◆ **What to produce**
Only the lines below between the one holding "You are a computer-use agent." and the one holding "706x580 pixels.", inclusive, are to be reproduced word for word; the pictures are to be left out.

◆ **Task data**
######

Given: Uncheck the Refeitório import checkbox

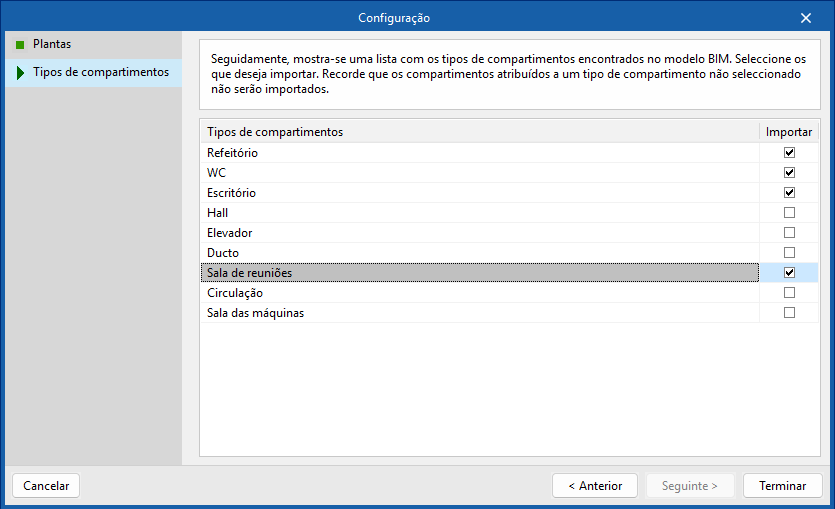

######

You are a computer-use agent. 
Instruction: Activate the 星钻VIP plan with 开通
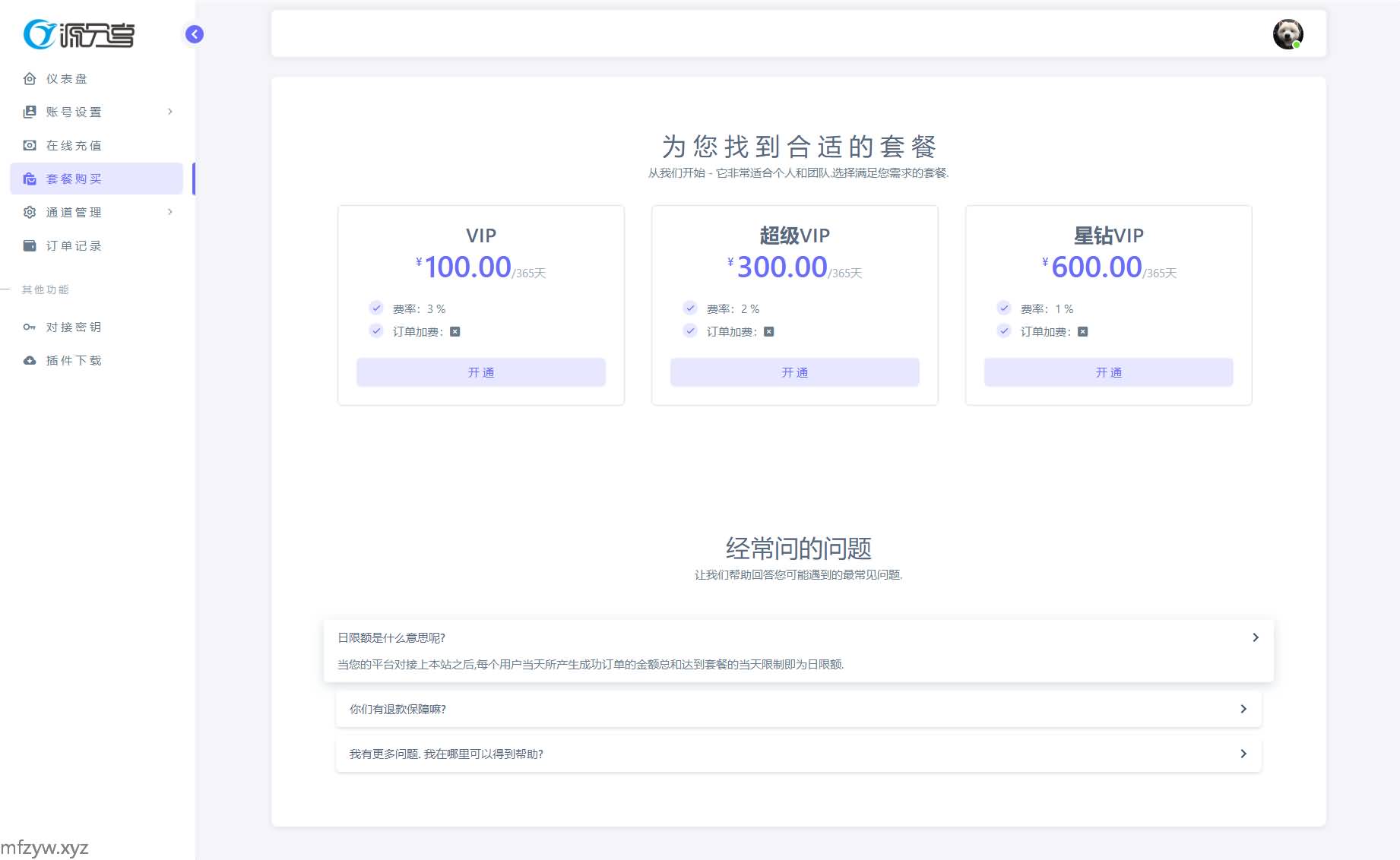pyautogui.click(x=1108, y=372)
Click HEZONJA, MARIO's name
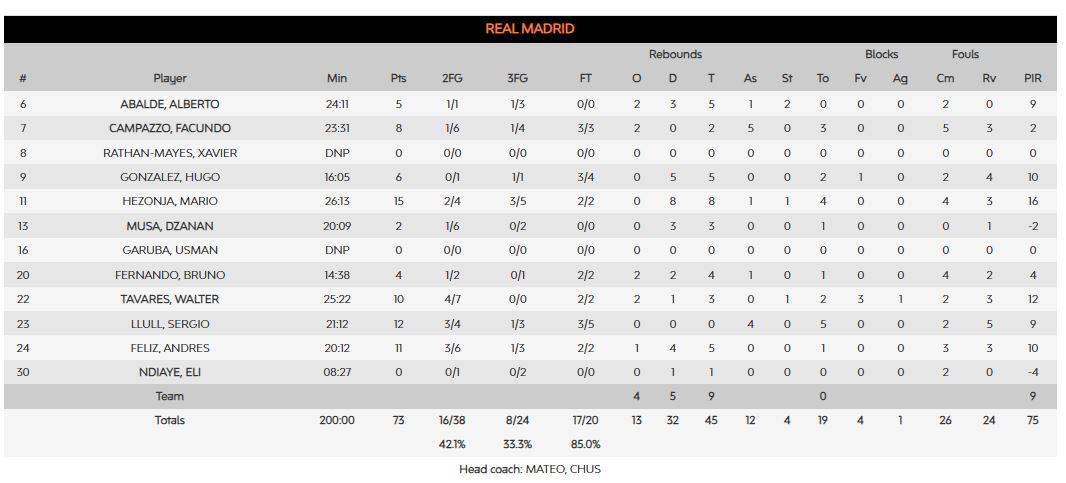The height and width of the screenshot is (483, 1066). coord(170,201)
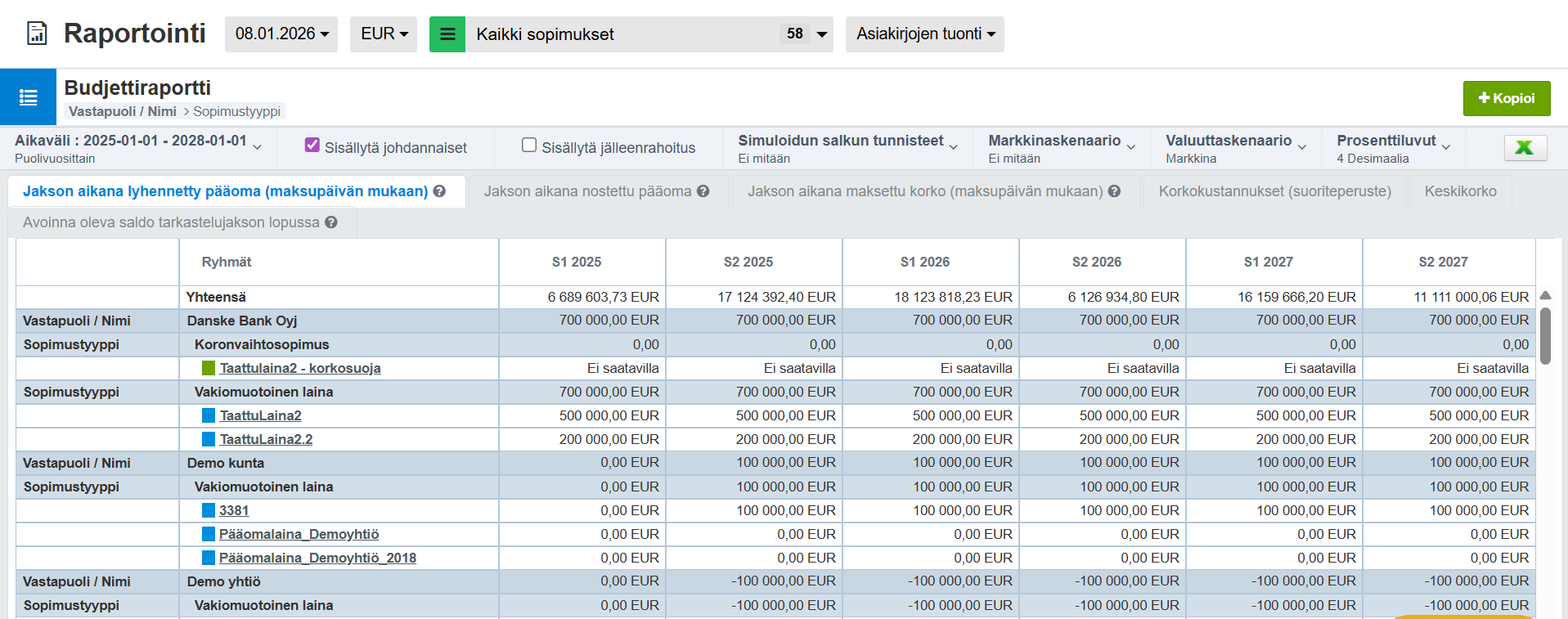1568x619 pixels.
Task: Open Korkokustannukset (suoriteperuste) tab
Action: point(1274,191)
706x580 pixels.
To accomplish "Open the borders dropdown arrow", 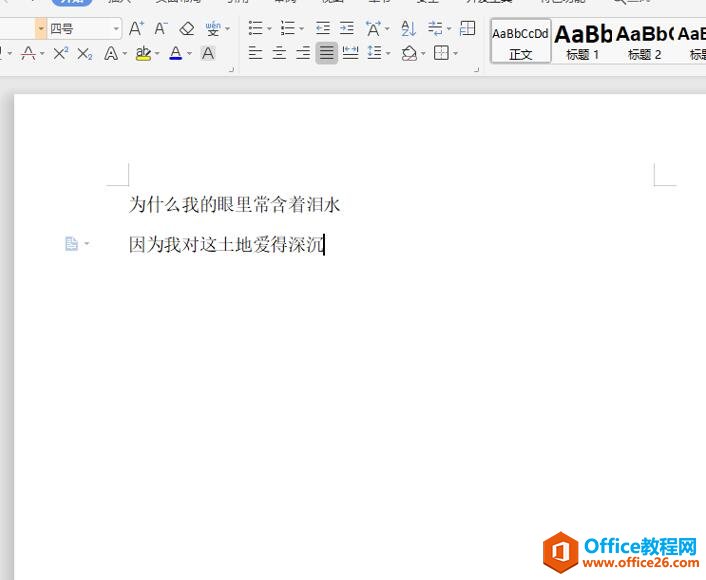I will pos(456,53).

######

◆ **Answer space**
You are a computer-use agent. 
Instruction: Activate the 星钻VIP plan with 开通
pyautogui.click(x=1108, y=372)
Click HEZONJA, MARIO's name
The height and width of the screenshot is (483, 1066). coord(170,201)
1568x619 pixels.
Task: Open Korkokustannukset (suoriteperuste) tab
Action: point(1274,191)
706x580 pixels.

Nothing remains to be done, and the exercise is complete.